* _Activity_: The reply must return each line of the data exactly.

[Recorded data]
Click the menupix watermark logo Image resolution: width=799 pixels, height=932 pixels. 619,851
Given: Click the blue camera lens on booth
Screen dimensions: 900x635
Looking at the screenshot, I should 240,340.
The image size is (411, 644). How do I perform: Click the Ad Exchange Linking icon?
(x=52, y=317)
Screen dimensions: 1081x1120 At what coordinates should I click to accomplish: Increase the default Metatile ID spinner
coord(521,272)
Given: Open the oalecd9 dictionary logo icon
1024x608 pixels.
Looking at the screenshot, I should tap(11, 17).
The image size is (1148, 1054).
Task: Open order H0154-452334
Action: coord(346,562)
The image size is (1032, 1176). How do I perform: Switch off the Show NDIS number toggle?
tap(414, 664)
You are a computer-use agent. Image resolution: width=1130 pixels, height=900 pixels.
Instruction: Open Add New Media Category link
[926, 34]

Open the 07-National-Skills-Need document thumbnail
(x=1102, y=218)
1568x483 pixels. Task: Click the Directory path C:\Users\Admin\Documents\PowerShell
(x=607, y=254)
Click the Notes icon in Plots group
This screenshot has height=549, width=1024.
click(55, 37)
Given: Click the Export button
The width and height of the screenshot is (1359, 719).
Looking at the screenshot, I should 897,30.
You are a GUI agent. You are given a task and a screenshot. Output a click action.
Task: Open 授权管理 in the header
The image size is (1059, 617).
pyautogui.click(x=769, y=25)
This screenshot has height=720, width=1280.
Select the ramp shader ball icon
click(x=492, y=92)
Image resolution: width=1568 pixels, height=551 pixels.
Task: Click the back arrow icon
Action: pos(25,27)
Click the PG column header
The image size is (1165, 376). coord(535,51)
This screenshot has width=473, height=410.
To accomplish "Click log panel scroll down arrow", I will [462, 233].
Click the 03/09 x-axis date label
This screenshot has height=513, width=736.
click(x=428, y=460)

* _The answer_:
Click the menupix watermark logo Image resolution: width=799 pixels, height=932 pixels. 619,851
Given: Click the blue camera lens on booth
Screen dimensions: 900x635
Looking at the screenshot, I should 240,340.
The image size is (411, 644). How do I perform: Click the Ad Exchange Linking icon?
(x=52, y=317)
Screen dimensions: 1081x1120 At what coordinates should I click to accomplish: Increase the default Metatile ID spinner
coord(521,272)
Given: Open the oalecd9 dictionary logo icon
1024x608 pixels.
Looking at the screenshot, I should tap(11, 17).
The image size is (1148, 1054).
Task: Open order H0154-452334
Action: coord(346,562)
The image size is (1032, 1176). How do I perform: Switch off the Show NDIS number toggle?
tap(414, 664)
You are a computer-use agent. Image resolution: width=1130 pixels, height=900 pixels.
Instruction: Open Add New Media Category link
[926, 34]

Open the 07-National-Skills-Need document thumbnail
(x=1102, y=218)
1568x483 pixels. Task: Click the Directory path C:\Users\Admin\Documents\PowerShell
(x=607, y=254)
Click the Notes icon in Plots group
This screenshot has height=549, width=1024.
click(55, 37)
Given: Click the Export button
The width and height of the screenshot is (1359, 719).
Looking at the screenshot, I should 897,30.
You are a GUI agent. You are given a task and a screenshot. Output a click action.
Task: Open 授权管理 in the header
The image size is (1059, 617).
pyautogui.click(x=769, y=25)
This screenshot has height=720, width=1280.
Select the ramp shader ball icon
click(x=492, y=92)
Image resolution: width=1568 pixels, height=551 pixels.
Task: Click the back arrow icon
Action: pos(25,27)
Click the PG column header
The image size is (1165, 376). coord(535,51)
This screenshot has width=473, height=410.
To accomplish "Click log panel scroll down arrow", I will [462, 233].
Click the 03/09 x-axis date label
This screenshot has height=513, width=736.
click(x=428, y=460)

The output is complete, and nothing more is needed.